Lack of Activity of Docetaxel in Soft Tissue Sarcomas: Results of a Phase II Study of the Italian Group on Rare Tumors

1Italian Group on Rare Tumors, c/o Istituto Clinico Humanitas, Via Manzoni, 56, Milano, Rozzano 20089, Italy
2Ospedale Santa Chiara, Pisa, Italy
3Istituto San Raffaele, Milano, Italy
4Centro Riferimento Oncologico, Aviano, Italy
5Ospedale Gradenigo, Torino, Italy
6Fondazione Pascale, Napoli, Italy
7Ospedale San Donato, Milano, Italy
8Ospedale San Luigi, Orbassano-Torino, Italy
9IST, Genova, Italy
10Rhone Poulenc Rorer, Italy

Copyright © 1999 Hindawi Publishing Corporation. This is an open access article distributed under the Creative Commons Attribution License, which permits unrestricted use, distribution, and reproduction in any medium, provided the original work is properly cited.


Purpose. The prognosis of advanced soft tissue sarcoma is poor, only a few drugs showing some activity with response rates around 15– 25%. Consequently drug development seems mandatory to improve treatment outcome. Following previous favourable EORTC experience, the Italian Group on Rare Tumors started a phase II study with docetaxel to confirm the activity of this drug in soft tissue sarcoma.
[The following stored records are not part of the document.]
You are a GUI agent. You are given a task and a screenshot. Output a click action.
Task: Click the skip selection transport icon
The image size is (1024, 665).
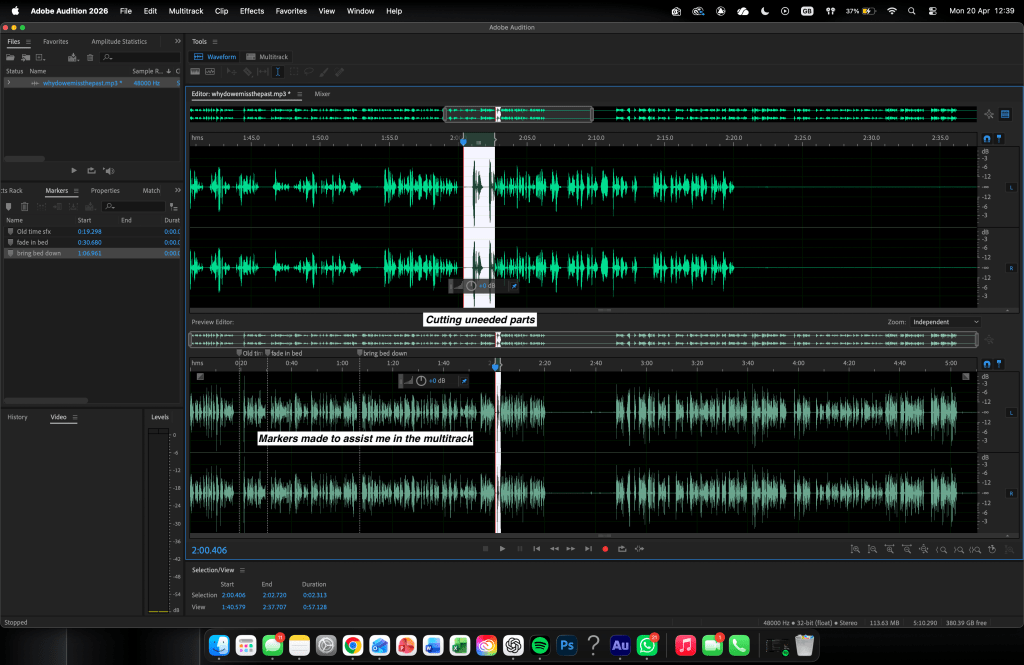(639, 548)
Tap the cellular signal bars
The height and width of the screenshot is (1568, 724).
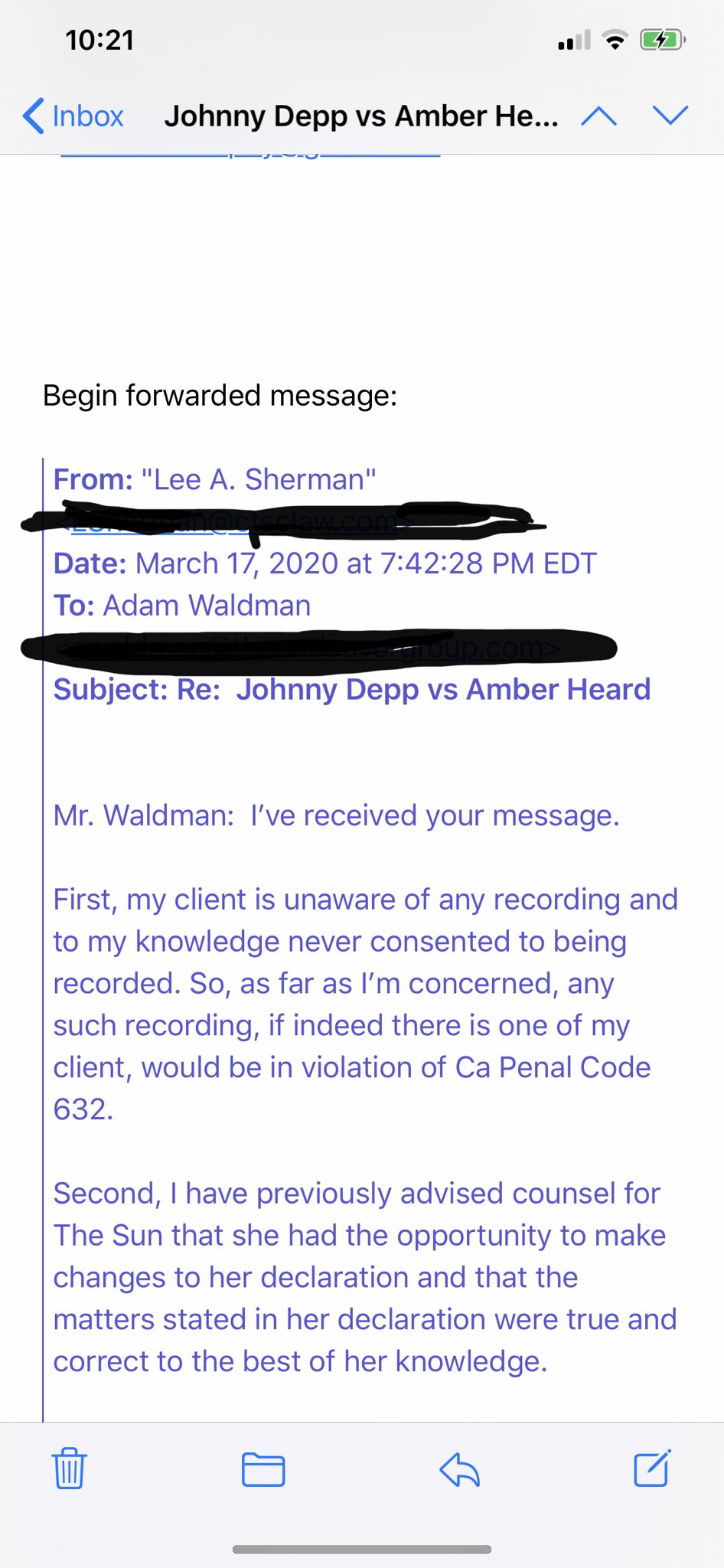(x=574, y=40)
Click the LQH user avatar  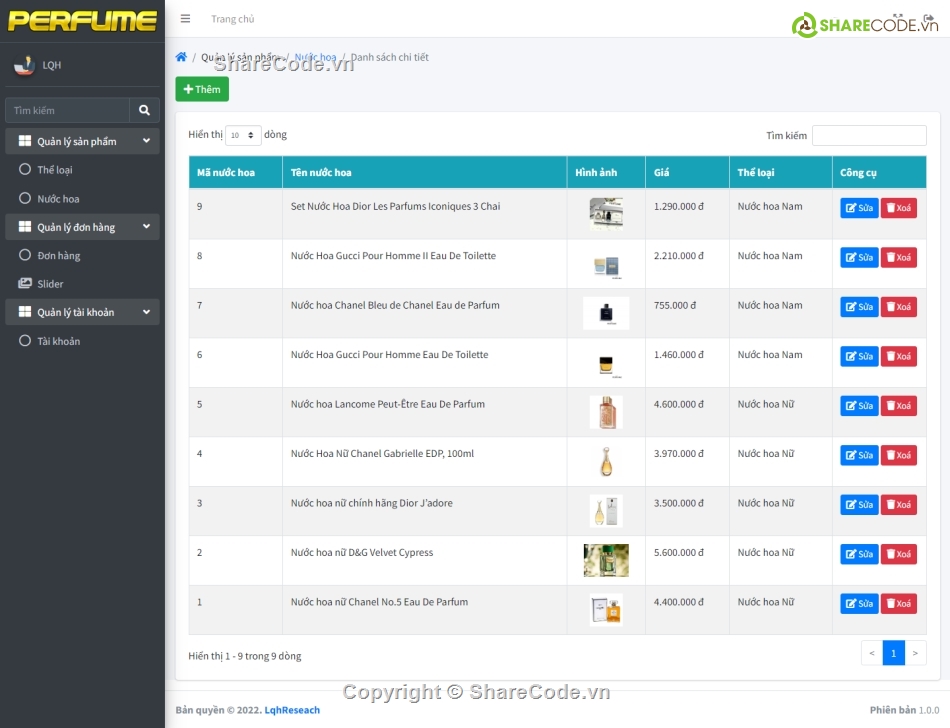(23, 65)
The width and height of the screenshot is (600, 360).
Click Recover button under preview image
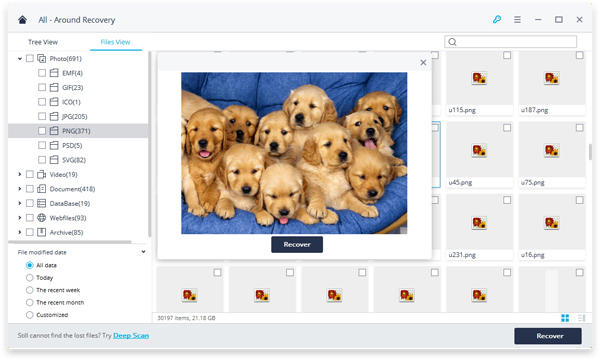point(297,244)
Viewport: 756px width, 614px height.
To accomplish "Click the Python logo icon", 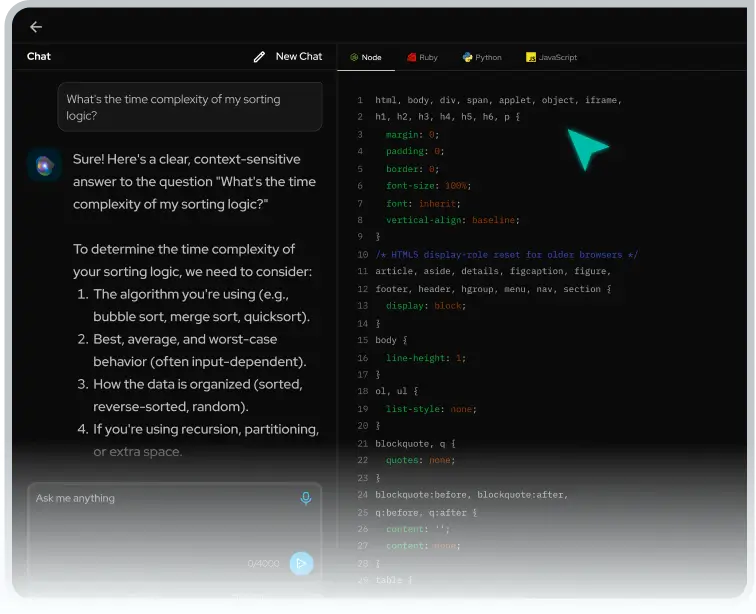I will pos(467,57).
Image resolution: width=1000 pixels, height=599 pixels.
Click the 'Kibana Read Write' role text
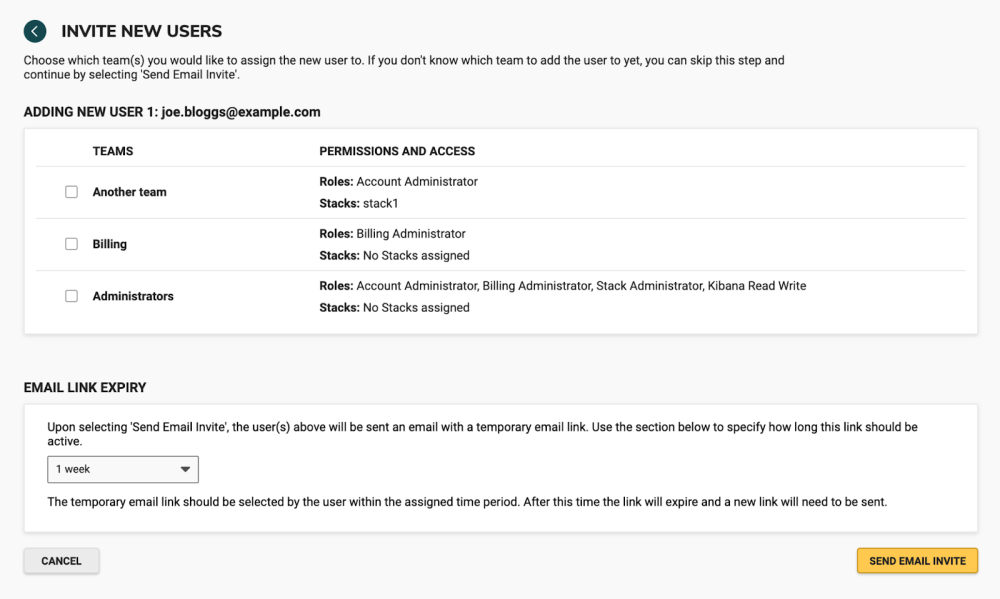757,286
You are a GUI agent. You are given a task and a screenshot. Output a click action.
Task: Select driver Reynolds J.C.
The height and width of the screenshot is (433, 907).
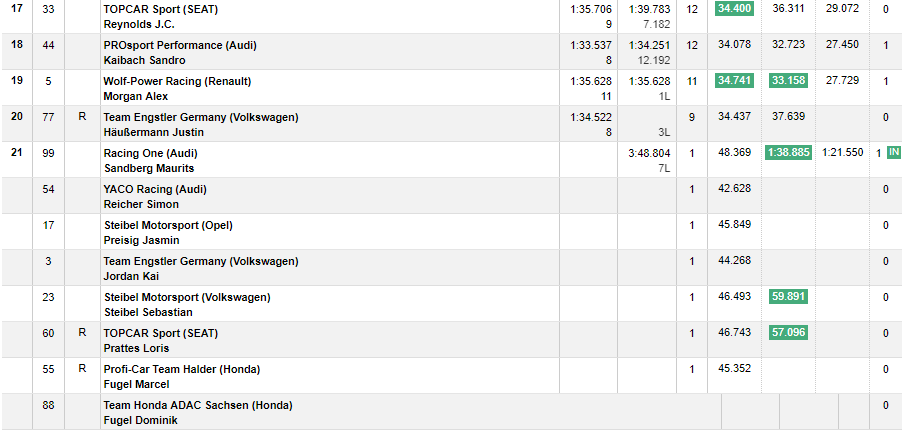point(137,24)
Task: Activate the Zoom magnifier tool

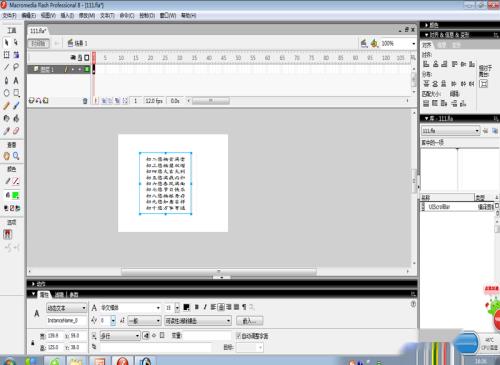Action: pos(16,156)
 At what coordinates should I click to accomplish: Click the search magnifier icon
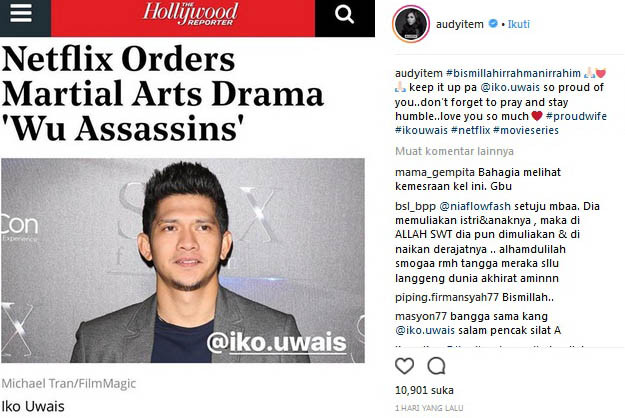344,15
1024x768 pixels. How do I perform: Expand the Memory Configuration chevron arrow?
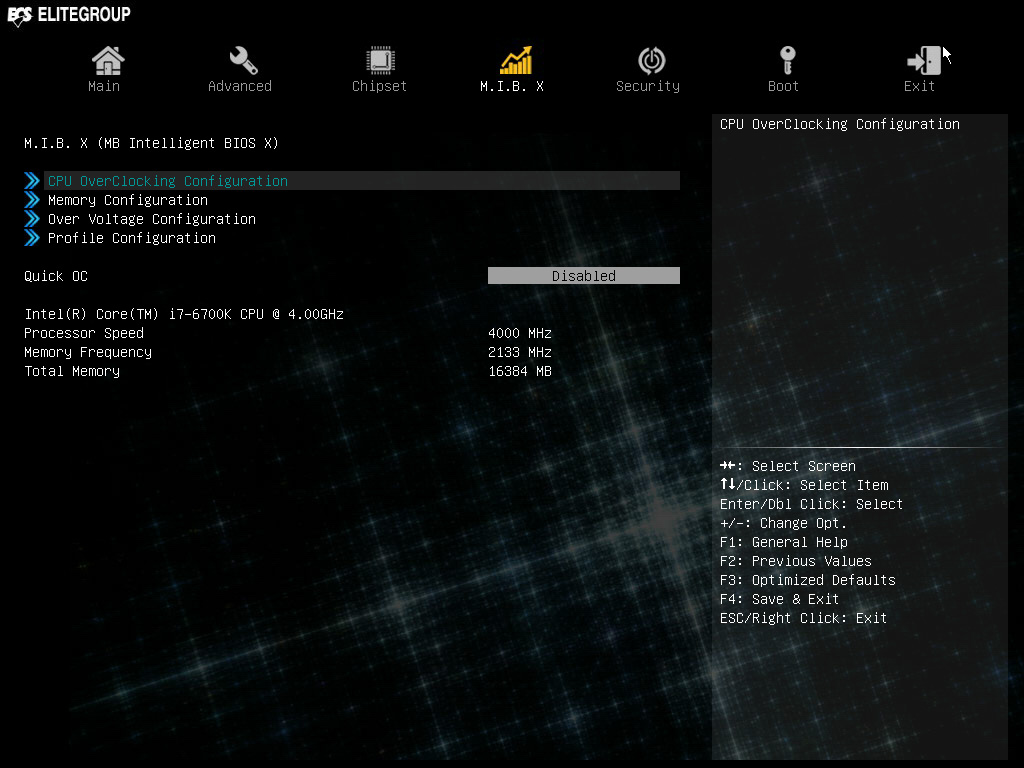click(x=32, y=200)
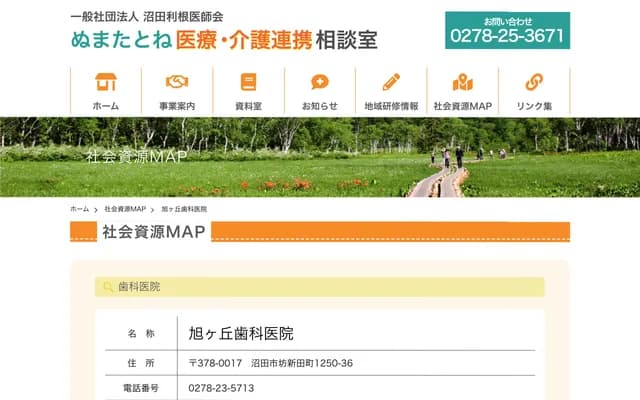Click the hero banner wetland photo
Image resolution: width=640 pixels, height=400 pixels.
(320, 157)
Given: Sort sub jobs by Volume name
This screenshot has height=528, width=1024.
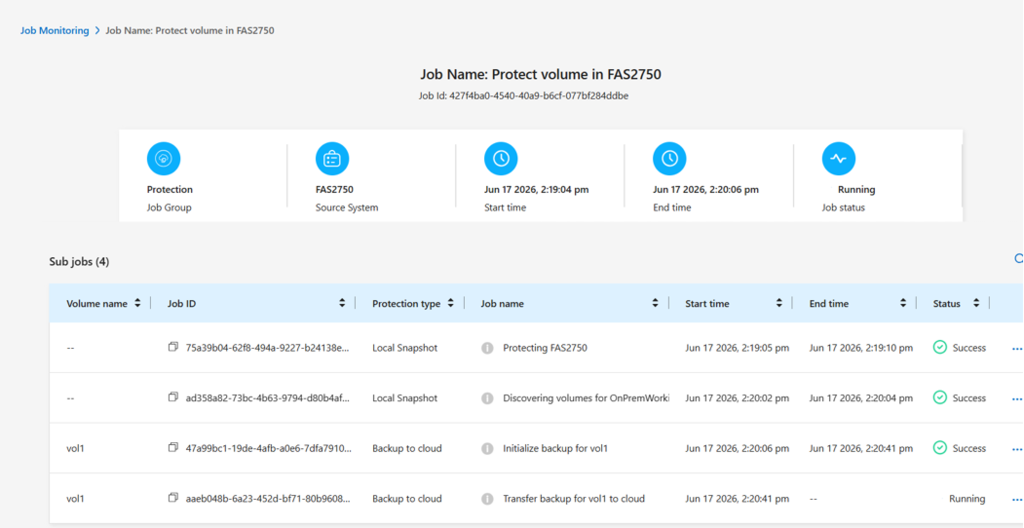Looking at the screenshot, I should click(137, 303).
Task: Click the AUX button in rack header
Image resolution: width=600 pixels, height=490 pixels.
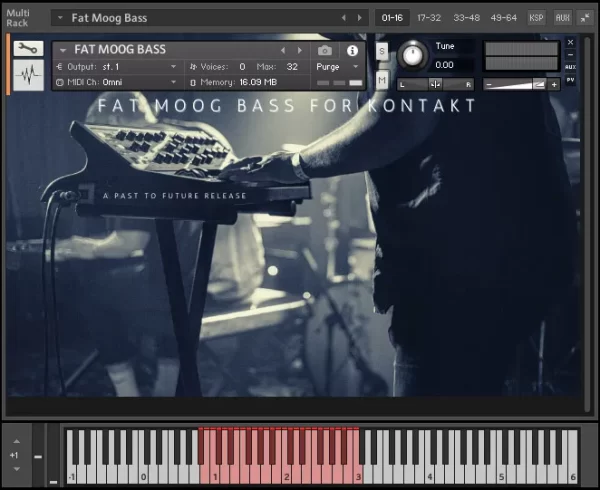Action: pos(562,18)
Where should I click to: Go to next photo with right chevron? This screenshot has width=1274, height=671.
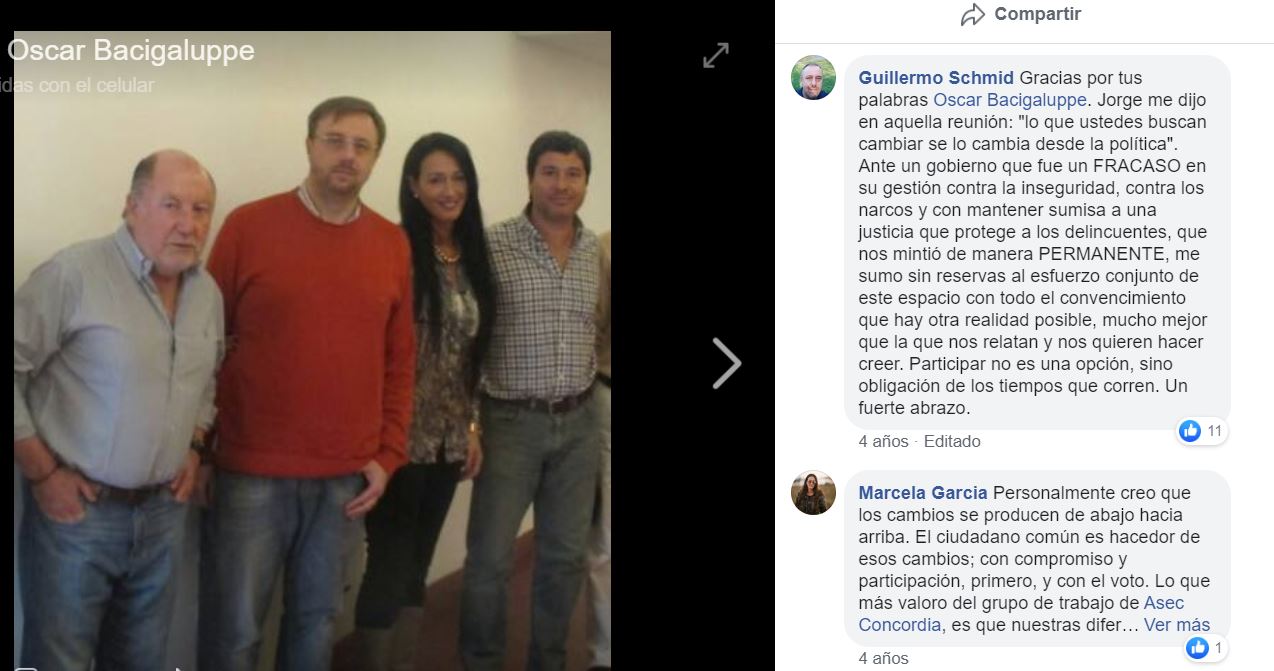point(727,362)
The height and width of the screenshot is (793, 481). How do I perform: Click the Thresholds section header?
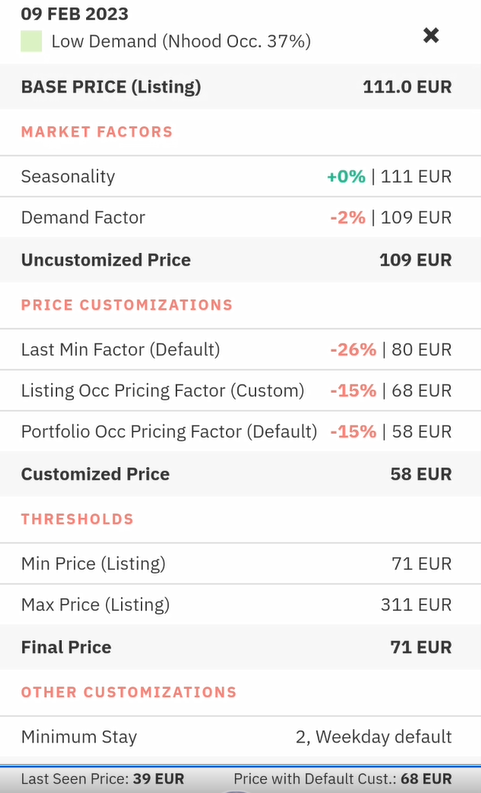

Patients and methods. Thirty-seven patients with soft tissue sarcoma resistant to at least one anthracyclinecontaining regimen were enrolled in a phase II multicenter study evaluating docetaxel 100 mg/m2 in a 1-h i.v. infusion q3 weeks.

Results.Thirty-seven patients were enrolled onto this phase II study and 36 were evaluable for response. Only one partial remission was observed [2.8% with 95% confidence interval (CI) 0.1– 16.2%]. Median progression-free and overall survival were 42 and 350 days, respectively. Neutropenia and leukopenia as well as cutaneous manifestations were the most common toxicities.

Discussion. The results of this phase II study do not confirm a previous EORTC repor t on the activity of docetaxel in soft tissue sarcoma, but are consistent with other more recent phase II studies. The accumulated evidence does not justify the use of this drug in the management of patients suffering from this disease, resistant to anthracyclinecontaining regimens.